What the task requires: Except for the pictures, output the records in full and exactly.

---- Task input

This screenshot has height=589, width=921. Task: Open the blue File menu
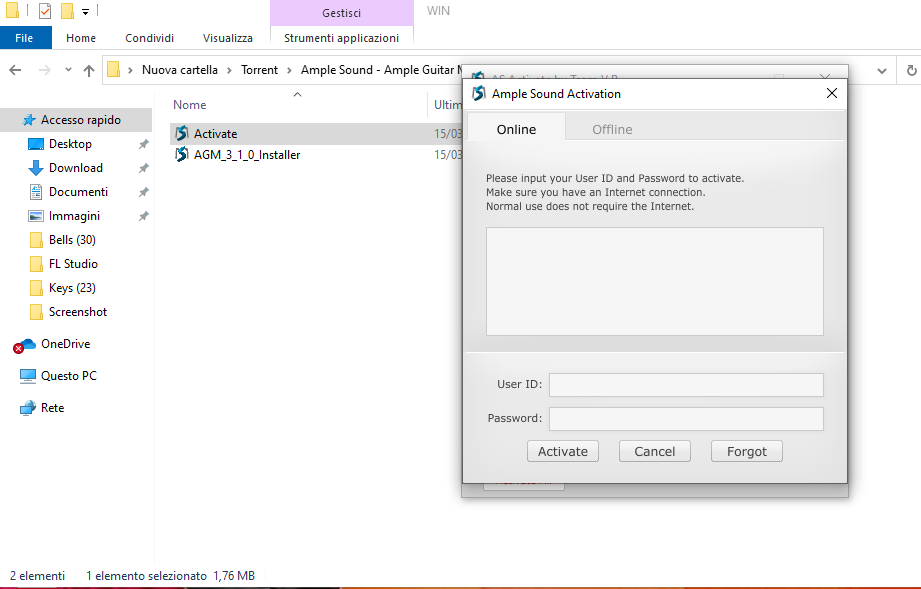[25, 38]
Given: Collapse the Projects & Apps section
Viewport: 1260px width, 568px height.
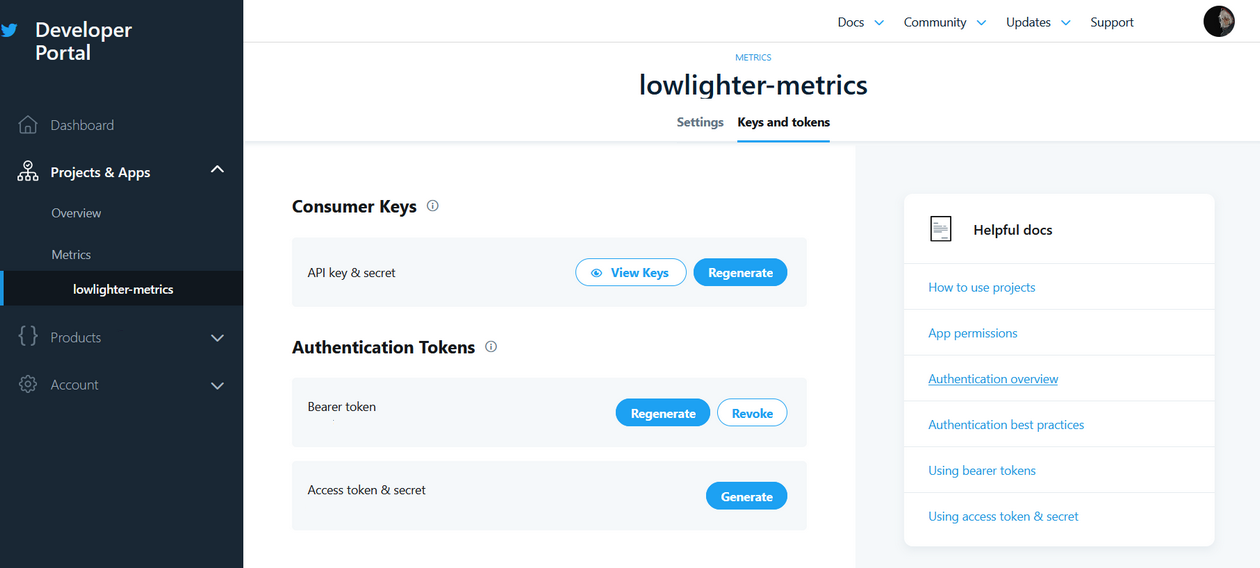Looking at the screenshot, I should 217,171.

--------

Reply:
This screenshot has height=589, width=921. Task: Open the blue File menu
[25, 38]
Given: Collapse the Projects & Apps section
Viewport: 1260px width, 568px height.
Looking at the screenshot, I should 217,171.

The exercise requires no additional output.